(Dataset entries)
<<<<
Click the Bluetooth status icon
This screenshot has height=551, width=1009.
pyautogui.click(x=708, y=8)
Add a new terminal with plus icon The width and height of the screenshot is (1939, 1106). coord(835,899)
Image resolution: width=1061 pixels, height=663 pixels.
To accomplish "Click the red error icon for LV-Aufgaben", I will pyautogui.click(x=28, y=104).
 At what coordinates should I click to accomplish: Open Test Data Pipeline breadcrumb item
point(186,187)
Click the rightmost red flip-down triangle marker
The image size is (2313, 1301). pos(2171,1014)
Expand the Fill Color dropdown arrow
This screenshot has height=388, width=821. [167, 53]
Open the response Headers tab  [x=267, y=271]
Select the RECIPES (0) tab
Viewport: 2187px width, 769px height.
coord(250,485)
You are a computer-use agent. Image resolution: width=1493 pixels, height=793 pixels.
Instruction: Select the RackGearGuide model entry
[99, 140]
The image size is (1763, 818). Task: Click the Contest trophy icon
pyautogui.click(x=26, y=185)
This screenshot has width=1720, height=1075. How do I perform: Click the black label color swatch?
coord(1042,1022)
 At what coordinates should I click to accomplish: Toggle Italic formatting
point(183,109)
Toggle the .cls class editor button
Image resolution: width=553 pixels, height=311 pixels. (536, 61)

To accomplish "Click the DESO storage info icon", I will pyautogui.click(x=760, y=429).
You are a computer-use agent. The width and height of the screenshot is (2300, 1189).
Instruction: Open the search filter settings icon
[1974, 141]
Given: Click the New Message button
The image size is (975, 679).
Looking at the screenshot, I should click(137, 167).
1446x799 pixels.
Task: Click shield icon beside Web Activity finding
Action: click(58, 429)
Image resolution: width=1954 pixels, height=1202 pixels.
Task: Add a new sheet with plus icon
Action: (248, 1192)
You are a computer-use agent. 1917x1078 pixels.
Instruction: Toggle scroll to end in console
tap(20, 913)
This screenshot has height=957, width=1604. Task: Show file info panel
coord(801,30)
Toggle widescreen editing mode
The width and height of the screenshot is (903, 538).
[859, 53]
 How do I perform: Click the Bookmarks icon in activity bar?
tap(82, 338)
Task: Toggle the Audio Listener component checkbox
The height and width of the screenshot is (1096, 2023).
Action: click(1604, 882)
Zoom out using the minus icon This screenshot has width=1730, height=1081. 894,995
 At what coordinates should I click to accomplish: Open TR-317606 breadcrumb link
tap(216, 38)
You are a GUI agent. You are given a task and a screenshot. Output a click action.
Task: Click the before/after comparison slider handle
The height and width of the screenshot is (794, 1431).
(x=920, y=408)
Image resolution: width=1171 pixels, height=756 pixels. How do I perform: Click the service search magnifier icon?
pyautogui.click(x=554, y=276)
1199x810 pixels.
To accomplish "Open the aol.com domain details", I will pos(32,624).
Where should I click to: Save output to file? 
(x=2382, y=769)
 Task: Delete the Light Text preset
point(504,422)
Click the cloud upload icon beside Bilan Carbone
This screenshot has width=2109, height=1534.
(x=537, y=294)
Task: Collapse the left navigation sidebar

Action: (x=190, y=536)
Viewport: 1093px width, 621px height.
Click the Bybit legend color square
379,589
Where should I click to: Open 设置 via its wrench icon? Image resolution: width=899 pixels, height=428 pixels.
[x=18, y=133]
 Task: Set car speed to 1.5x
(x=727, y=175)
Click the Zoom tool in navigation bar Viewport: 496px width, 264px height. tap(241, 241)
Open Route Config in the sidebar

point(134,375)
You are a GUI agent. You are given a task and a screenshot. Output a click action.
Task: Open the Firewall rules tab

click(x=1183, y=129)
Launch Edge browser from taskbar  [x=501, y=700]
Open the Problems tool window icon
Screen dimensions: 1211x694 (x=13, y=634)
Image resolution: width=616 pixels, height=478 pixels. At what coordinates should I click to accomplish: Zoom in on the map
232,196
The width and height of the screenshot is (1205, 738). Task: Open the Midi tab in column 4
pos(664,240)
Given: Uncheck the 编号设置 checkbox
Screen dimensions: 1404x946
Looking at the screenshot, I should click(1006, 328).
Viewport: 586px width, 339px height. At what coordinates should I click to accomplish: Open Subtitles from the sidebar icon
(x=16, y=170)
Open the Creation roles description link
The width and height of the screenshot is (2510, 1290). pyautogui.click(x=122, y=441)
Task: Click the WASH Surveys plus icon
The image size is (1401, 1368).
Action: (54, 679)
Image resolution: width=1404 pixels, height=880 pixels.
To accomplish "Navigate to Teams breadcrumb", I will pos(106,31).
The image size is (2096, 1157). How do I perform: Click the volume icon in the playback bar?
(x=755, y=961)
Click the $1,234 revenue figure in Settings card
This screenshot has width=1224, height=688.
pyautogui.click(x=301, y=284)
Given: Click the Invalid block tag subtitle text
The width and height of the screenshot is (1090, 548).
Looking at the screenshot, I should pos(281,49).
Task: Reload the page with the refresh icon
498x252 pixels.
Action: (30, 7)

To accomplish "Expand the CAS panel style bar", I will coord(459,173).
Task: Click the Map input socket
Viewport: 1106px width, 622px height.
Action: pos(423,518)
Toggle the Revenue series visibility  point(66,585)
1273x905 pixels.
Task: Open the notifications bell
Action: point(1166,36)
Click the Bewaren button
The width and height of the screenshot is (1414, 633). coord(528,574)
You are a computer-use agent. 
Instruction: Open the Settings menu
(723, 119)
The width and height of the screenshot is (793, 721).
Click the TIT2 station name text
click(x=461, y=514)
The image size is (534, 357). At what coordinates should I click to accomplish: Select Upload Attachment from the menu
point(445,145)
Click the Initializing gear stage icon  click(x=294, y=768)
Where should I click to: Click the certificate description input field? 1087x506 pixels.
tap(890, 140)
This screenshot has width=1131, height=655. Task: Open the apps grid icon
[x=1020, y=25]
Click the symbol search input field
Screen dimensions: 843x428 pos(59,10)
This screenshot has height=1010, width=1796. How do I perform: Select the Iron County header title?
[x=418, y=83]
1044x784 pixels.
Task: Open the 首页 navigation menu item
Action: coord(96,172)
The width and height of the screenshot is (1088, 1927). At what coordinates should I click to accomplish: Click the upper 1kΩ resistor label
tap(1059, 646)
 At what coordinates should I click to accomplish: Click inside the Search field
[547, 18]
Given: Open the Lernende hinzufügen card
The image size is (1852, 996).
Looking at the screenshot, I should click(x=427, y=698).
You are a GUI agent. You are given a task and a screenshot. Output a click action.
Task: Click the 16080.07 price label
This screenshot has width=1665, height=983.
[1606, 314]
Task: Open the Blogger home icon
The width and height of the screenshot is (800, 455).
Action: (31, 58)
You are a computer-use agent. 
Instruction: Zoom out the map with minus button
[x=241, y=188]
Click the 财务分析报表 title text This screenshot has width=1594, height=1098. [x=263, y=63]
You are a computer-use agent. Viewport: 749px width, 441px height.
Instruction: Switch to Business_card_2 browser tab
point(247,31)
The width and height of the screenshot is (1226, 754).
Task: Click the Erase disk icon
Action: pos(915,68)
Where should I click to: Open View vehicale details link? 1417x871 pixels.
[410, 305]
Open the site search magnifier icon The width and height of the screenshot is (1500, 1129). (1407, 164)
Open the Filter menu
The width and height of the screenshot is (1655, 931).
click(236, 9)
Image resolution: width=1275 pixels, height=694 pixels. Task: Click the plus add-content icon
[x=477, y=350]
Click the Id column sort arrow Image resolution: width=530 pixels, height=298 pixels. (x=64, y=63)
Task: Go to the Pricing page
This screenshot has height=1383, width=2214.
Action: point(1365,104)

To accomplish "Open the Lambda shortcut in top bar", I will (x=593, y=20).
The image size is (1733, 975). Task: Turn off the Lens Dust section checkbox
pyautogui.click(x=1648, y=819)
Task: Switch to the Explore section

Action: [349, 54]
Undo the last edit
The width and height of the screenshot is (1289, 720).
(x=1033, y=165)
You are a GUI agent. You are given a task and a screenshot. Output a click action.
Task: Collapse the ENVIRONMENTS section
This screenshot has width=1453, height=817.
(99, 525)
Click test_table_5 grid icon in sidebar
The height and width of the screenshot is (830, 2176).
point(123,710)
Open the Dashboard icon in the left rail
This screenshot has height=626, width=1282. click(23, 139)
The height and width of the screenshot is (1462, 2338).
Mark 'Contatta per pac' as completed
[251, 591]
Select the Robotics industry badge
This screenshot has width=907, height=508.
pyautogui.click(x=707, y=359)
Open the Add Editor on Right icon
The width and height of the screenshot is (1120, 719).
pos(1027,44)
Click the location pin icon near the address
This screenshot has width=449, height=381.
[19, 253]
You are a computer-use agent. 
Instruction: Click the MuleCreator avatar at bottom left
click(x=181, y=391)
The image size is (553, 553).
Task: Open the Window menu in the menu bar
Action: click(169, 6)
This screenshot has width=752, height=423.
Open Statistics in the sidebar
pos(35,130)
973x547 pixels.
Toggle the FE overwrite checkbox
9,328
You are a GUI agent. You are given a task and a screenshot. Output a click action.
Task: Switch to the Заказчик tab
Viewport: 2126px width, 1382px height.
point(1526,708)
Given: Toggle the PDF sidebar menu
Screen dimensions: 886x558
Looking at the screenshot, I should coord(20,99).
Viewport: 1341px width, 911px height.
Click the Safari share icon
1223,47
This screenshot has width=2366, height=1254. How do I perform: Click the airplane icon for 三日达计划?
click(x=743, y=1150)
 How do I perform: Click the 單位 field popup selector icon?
>>>>
- **Description of the task**
Copy only this part of the entries above: the line with "The image size is (1401, 1368).", the line with "Click the $1,234", and the lines between, all exactly as written.

- **Solution for this exercise**
The image size is (1401, 1368).
Action: (54, 679)
Image resolution: width=1404 pixels, height=880 pixels.
To accomplish "Navigate to Teams breadcrumb", I will pos(106,31).
The image size is (2096, 1157). How do I perform: Click the volume icon in the playback bar?
(x=755, y=961)
Click the $1,234 revenue figure in Settings card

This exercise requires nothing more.